Excerpted text:
↓

I appreciate advice but I'm not quite sure I understand yours. Purely me not having enough experience to quite get what you're saying.

I'm just not sure how else I'd approach splitting the crotch to get the 'Y' shape differently.

However, let me describe what I did and what I think you're saying:

What I did was stand the crotch up on end on top of a large pine log with the 'Y' part of the crotch sticking up and cut it down towards the pine log.

What I think you might be saying is that I would have had an easier time/better cut if I would have laid the log on it's side with the 'Y' oriented vertically and cut from the bottom towards me.

Is that close or am I still completely lost here?

In any case I do appreciate the advice as I'm real new to using the chainsaw. 

I will note that given the advice here I now have a pair of chaps and steel toed boots for the next time I venture out to use it.


----------



## dean jordan

What I meant is to lay the crotch on its side and then cut from the top side to the bottom side with the saw oriented parallel to the grain. someone help me please I dont think Im explaining it well. you still want o cut through the y like you did just not across the grain.
Here is a pic
this way you are cutting with the grain rather than cutting across end grain when spitting a log in half you should go the same way
[attachment=9248]


----------



## woodtickgreg

dean jordan said:


> What I meant is to lay the crotch on its side and then cut from the top side to the bottom side with the saw oriented parallel to the grain. someone help me please I dont think Im explaining it well. you still want o cut through the y like you did just not across the grain.
> Here is a pic
> this way you are cutting with the grain rather than cutting across end grain when spitting a log in half you should go the same way


How thought full, pics always help!


----------



## kweinert

dean jordan said:


> What I meant is to lay the crotch on its side and then cut from the top side to the bottom side with the saw oriented parallel to the grain. someone help me please I dont think Im explaining it well. you still want o cut through the y like you did just not across the grain.
> Here is a pic
> this way you are cutting with the grain rather than cutting across end grain when spitting a log in half you should go the same way



Yep, that's what I thought you meant. 

Thanks for the picture, it's much better than my description :)

I'll definitely give that a try the next time I need to break down some wood - which will most likely be when I split some of the cedar into 1/2 round bowl blanks.


----------

↑

Task prompt: Reproduce word for word the passage of the forum thread on splitting a wood crotch with a chainsaw, starting at "I appreciate advice" and ending at "using the chainsaw.".

Given information:
↓

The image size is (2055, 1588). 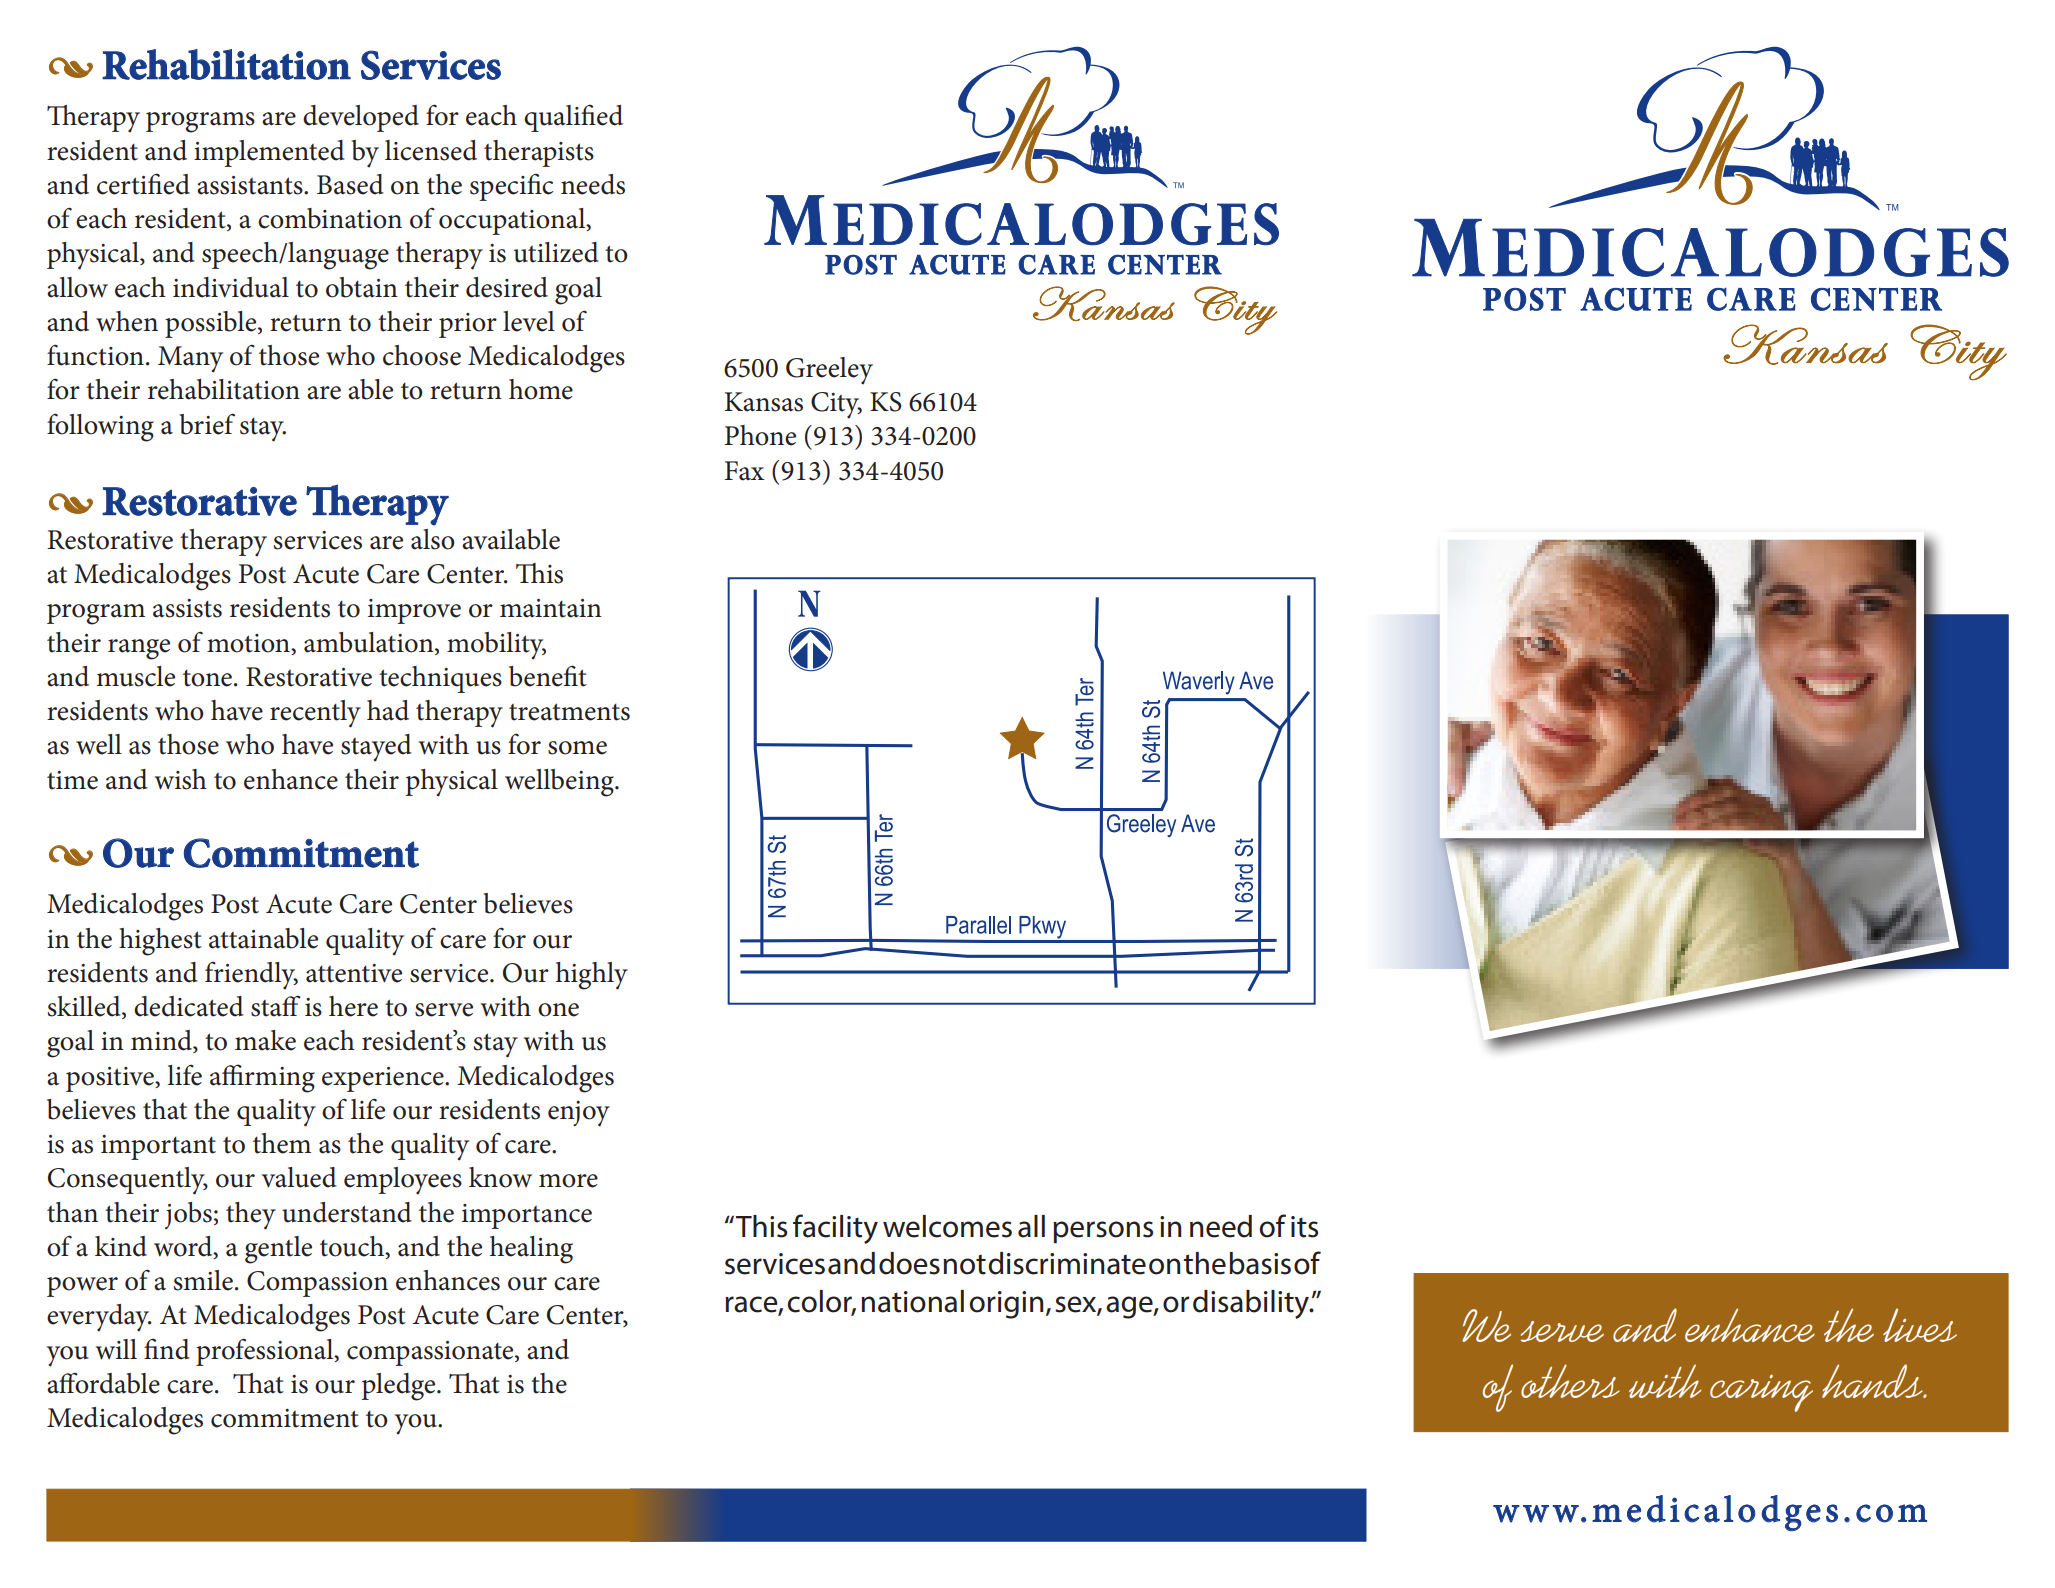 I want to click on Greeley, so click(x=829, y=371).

↑

Written response:
I appreciate advice but I'm not quite sure I understand yours. Purely me not having enough experience to quite get what you're saying.

I'm just not sure how else I'd approach splitting the crotch to get the 'Y' shape differently.

However, let me describe what I did and what I think you're saying:

What I did was stand the crotch up on end on top of a large pine log with the 'Y' part of the crotch sticking up and cut it down towards the pine log.

What I think you might be saying is that I would have had an easier time/better cut if I would have laid the log on it's side with the 'Y' oriented vertically and cut from the bottom towards me.

Is that close or am I still completely lost here?

In any case I do appreciate the advice as I'm real new to using the chainsaw.